Taylor diagrams were employed to quantify the degree of correspondence between model simulations and observations, taking into consideration mean temperature climatology patterns, which are shown by spatial correlation coefficients, root mean square error (RMSE), and the ratio of standard deviations (Taylor 2001). When the correlation coefficient and the standard deviation are close to 1 and the RMSE is close to 0, this is indicative of the best match between observation and model simulation. Additionally, we compared the average bias of the spatial pattern of the mean state of temperature between the observational data and the CMIP6 ensembles.

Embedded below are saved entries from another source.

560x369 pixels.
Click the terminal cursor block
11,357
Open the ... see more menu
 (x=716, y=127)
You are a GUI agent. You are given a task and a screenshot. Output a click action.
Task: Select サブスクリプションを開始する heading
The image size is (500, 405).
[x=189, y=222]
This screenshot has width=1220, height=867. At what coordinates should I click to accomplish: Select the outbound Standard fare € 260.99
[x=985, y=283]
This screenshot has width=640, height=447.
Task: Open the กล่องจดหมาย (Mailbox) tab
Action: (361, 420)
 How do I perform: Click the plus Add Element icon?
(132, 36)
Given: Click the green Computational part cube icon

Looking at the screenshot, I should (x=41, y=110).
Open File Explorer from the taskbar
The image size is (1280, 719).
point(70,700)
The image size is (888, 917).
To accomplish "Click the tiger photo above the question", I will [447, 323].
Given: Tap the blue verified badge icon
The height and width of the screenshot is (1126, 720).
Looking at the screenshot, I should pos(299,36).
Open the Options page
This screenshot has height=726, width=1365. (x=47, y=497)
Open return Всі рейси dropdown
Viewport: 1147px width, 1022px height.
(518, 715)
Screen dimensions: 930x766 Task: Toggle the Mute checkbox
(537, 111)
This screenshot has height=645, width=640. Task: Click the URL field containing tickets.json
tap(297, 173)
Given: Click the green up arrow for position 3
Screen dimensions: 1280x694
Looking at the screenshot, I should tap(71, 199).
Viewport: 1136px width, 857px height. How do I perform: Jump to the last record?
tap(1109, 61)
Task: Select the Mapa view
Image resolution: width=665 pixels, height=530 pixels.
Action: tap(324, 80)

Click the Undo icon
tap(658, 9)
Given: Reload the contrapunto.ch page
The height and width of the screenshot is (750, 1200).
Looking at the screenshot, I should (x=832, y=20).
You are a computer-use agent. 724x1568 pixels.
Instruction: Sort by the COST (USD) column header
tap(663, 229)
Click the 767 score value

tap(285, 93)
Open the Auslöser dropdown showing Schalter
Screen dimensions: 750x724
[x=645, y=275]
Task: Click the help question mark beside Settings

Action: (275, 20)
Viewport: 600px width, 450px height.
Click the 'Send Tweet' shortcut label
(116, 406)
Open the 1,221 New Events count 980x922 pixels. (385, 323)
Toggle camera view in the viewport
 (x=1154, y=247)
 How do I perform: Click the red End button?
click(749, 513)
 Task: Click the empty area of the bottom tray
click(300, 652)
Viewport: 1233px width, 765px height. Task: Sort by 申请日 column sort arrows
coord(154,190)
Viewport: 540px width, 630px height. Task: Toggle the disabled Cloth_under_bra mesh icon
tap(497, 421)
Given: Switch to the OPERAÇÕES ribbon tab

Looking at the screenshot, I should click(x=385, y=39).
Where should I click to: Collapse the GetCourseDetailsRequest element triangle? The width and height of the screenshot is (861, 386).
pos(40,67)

To evaluate the performance of the CMIP6 models in simulating temperature extremes for the PTP region, we construct a “portrait” diagram based on the relative model RMSE (RMSE′) of the climatology pattern for the period 1951–2014 (Sillmann et al. 2013). This diagram provides a concise graphical overview of the model performance for various temperature extreme indices. First, we calculated RMSEs for all individual models relative to the HadEX3 data. Then, the RMSEs for all models were collected to derive the relative model error for each model, RMSE′, defined as:

$${{RMSE}}^{{^{\prime}}}=\frac{{RMSE}-{{RMSE}}_{{median}}}{{{RMSE}}_{{median}}}$$
(1)

where RMSEmedian is the median of RMSEs for individual models. Negative values of RMSE′ indicate that the corresponding model performs better than the majority (50%) of models.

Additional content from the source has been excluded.